This task calls for copying every line of the records that includes the word "chevron".

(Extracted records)
------------------------------------

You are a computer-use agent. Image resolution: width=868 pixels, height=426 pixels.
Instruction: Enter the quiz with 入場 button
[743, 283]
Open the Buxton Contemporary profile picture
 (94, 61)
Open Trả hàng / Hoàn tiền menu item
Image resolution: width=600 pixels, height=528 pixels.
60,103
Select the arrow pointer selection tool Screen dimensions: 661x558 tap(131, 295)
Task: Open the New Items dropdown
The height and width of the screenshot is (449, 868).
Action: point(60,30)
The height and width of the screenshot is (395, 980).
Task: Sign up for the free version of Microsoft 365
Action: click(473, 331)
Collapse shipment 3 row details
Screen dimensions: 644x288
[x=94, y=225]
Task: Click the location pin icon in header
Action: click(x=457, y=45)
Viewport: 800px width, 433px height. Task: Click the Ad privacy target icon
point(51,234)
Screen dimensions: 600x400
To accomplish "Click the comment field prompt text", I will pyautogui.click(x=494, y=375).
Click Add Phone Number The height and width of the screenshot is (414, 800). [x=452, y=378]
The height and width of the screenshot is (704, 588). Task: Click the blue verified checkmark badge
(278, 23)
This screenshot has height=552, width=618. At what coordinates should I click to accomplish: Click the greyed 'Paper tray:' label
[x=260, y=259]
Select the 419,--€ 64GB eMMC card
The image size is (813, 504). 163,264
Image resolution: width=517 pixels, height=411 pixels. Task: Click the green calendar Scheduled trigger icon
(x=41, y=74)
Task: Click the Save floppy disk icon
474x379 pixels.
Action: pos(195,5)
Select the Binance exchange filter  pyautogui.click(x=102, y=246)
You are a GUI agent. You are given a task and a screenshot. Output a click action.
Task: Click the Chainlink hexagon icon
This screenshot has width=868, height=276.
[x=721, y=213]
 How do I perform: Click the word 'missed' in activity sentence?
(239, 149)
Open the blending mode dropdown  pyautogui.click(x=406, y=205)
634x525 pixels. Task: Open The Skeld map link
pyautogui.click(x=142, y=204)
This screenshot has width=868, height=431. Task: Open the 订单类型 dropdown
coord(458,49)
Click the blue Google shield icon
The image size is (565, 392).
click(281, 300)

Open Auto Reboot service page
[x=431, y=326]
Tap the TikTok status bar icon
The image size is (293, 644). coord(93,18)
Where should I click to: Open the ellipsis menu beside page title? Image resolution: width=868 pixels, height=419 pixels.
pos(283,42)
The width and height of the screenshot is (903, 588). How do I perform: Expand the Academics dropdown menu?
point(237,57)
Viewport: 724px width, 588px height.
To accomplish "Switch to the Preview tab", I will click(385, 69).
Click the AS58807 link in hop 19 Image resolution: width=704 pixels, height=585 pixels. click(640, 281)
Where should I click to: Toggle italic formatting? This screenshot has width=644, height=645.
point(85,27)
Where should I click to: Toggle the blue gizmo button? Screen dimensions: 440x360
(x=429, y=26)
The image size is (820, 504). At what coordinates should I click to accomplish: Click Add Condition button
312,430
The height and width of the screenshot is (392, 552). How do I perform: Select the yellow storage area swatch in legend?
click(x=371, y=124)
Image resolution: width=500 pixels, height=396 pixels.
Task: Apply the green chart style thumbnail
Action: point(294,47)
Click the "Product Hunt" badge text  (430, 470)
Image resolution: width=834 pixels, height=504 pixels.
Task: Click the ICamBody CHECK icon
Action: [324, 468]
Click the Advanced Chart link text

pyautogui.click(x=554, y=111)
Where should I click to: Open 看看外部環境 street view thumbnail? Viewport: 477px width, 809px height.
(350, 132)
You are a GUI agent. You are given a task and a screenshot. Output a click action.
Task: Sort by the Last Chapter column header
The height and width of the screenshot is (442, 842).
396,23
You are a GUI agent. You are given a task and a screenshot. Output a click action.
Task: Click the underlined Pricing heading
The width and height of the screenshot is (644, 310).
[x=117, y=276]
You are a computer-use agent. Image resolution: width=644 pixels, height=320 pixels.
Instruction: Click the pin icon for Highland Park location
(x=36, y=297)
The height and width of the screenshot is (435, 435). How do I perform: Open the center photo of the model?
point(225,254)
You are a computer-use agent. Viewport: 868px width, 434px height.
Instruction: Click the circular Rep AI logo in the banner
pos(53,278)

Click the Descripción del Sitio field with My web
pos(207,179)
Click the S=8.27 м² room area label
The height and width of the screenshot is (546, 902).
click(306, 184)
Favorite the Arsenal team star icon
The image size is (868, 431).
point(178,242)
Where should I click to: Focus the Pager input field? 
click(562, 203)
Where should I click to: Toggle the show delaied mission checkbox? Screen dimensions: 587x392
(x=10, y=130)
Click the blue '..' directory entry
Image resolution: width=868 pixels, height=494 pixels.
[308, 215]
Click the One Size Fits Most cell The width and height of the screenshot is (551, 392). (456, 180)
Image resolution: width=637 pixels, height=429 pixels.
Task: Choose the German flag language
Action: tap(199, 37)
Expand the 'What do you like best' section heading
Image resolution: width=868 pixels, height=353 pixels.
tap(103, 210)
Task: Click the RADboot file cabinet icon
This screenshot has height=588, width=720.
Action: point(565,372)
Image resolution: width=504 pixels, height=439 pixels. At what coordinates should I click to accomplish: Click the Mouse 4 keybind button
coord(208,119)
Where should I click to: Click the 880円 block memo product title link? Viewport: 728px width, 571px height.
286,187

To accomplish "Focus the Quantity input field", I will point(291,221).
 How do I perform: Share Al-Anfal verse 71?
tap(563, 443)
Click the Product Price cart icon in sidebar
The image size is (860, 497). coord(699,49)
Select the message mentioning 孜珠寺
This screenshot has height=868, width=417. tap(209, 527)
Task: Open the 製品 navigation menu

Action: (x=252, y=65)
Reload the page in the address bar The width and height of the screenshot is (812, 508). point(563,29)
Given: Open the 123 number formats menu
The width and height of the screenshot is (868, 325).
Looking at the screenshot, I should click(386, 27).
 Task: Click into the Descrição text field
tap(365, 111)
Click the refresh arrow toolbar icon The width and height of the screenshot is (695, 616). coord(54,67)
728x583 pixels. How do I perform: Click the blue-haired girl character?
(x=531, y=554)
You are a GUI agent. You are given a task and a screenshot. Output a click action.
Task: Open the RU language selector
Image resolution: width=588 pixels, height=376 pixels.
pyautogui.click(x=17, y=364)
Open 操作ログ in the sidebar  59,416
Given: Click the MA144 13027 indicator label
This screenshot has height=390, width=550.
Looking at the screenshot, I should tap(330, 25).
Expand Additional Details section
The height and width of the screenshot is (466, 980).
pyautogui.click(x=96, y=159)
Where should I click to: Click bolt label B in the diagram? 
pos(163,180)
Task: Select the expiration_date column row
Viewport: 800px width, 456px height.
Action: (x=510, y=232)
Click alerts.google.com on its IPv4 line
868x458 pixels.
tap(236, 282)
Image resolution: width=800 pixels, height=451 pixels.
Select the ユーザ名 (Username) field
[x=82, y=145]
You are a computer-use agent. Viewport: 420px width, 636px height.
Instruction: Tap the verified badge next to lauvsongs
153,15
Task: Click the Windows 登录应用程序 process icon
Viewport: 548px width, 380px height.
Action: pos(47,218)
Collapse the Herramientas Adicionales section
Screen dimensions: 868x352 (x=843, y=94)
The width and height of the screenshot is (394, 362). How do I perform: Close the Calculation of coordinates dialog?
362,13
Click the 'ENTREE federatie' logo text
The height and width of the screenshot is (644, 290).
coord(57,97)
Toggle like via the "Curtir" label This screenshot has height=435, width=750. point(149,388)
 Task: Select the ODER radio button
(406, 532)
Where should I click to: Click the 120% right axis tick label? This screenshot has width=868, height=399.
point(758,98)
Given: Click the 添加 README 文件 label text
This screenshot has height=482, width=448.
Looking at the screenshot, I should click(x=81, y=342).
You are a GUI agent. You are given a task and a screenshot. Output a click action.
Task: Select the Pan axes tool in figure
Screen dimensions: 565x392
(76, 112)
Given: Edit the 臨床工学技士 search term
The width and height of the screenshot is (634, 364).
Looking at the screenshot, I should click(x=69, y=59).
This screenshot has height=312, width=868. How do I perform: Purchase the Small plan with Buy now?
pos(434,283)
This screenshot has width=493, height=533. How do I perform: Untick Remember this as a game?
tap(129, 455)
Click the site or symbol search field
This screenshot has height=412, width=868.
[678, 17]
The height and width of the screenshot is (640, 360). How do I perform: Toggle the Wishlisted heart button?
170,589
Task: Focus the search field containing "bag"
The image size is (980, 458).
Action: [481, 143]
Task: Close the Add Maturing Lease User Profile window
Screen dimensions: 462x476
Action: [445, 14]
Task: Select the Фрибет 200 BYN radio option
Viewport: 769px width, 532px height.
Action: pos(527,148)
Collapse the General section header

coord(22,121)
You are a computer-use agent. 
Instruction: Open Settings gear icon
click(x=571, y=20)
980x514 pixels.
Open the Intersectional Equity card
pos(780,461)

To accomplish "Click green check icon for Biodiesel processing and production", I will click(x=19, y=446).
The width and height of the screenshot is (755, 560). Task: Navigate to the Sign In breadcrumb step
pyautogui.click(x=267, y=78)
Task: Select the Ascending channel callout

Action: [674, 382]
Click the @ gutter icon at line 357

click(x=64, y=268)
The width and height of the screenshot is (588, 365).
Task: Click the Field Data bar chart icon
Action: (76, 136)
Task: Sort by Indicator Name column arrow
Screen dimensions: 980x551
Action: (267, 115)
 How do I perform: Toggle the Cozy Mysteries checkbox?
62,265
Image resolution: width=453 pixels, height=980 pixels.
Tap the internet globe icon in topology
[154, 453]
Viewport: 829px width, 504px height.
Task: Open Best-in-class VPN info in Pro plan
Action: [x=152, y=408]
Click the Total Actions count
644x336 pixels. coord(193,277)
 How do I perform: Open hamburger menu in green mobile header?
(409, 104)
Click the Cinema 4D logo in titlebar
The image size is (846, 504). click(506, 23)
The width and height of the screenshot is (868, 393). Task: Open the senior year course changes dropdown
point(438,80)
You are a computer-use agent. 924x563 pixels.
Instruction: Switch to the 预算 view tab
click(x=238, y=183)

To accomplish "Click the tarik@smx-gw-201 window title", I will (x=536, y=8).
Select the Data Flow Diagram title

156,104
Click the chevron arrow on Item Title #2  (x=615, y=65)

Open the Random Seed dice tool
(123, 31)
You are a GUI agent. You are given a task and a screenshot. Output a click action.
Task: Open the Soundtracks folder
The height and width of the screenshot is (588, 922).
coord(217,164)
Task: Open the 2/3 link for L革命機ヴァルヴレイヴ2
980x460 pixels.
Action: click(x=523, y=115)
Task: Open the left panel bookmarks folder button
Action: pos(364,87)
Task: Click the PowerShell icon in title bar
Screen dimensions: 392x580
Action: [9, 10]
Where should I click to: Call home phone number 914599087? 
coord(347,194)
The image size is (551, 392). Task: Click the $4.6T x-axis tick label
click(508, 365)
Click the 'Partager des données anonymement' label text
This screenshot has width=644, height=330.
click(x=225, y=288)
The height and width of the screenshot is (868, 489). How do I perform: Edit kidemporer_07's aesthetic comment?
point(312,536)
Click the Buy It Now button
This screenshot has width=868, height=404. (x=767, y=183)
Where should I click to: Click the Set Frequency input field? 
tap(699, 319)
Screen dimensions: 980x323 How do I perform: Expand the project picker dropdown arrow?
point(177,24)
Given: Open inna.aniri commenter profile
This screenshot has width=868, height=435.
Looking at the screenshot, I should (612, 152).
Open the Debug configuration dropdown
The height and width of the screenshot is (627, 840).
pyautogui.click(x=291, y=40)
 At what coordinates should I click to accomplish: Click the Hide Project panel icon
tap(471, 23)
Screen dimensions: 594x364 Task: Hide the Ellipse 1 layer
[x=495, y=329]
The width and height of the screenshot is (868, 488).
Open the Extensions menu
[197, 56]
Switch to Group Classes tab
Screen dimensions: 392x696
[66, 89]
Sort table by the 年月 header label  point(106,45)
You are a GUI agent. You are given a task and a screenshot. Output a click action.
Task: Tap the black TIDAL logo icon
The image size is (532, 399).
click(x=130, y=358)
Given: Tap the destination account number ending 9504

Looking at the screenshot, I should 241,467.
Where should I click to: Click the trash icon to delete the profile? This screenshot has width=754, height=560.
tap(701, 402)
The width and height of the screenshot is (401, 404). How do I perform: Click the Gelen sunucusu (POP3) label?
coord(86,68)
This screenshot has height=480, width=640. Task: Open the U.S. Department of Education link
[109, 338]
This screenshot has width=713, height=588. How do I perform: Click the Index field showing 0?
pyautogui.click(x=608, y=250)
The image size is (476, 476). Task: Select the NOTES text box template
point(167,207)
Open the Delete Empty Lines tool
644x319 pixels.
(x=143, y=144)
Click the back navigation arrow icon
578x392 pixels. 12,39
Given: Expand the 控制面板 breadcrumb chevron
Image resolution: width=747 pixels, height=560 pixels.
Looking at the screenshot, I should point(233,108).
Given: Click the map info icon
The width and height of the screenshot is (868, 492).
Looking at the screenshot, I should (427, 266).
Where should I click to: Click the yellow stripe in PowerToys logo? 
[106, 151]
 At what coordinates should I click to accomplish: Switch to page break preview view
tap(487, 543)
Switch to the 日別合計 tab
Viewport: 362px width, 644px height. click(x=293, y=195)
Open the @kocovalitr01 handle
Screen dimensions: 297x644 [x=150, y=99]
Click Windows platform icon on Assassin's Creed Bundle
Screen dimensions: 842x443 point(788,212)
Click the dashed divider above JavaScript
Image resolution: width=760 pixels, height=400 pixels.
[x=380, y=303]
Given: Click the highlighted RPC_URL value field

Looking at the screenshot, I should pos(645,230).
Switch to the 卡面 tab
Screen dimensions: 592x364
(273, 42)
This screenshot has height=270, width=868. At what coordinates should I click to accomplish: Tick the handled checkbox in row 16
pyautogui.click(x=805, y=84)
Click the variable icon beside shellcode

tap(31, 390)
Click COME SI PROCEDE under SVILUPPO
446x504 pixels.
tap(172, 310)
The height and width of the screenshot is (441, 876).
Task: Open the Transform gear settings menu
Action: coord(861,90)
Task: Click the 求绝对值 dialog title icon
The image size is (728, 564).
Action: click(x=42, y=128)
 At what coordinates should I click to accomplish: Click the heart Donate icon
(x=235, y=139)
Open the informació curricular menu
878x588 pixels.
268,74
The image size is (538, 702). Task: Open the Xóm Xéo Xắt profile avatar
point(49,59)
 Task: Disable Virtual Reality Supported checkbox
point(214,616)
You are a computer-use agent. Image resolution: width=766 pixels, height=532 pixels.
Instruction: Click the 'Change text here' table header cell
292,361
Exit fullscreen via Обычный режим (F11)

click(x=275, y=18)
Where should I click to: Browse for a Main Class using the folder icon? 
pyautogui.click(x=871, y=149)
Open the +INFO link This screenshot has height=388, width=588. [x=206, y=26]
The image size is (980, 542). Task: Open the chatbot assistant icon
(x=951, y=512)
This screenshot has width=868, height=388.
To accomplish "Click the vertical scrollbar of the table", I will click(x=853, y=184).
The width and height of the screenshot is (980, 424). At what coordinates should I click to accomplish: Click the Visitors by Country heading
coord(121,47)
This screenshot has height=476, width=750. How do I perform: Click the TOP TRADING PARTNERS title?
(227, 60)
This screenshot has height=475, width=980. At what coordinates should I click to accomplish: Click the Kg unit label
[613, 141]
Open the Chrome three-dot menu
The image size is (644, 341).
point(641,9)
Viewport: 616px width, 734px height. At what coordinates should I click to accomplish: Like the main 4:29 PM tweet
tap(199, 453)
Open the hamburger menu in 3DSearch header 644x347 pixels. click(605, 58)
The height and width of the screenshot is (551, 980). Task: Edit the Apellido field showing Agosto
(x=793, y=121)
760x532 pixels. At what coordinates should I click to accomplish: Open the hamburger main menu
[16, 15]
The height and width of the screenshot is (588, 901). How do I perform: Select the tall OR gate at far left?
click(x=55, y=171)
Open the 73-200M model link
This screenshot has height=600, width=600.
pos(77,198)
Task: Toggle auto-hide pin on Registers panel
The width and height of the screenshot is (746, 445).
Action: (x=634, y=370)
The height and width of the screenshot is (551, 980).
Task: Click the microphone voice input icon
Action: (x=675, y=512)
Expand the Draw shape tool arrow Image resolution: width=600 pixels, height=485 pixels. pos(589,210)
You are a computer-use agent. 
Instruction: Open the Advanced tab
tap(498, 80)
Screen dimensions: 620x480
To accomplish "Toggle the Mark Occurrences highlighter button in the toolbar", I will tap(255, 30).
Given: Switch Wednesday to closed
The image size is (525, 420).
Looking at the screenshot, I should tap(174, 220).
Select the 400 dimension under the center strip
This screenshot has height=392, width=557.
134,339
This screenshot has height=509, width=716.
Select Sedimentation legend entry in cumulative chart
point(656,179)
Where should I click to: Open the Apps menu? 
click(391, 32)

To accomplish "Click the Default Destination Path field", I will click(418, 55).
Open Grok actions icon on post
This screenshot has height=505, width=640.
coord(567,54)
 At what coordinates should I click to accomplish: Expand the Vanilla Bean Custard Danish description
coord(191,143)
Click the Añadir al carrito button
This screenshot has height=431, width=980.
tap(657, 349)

------------------------------------

# Response area
Click the chevron arrow on Item Title #2  (x=615, y=65)
Given: Expand the 控制面板 breadcrumb chevron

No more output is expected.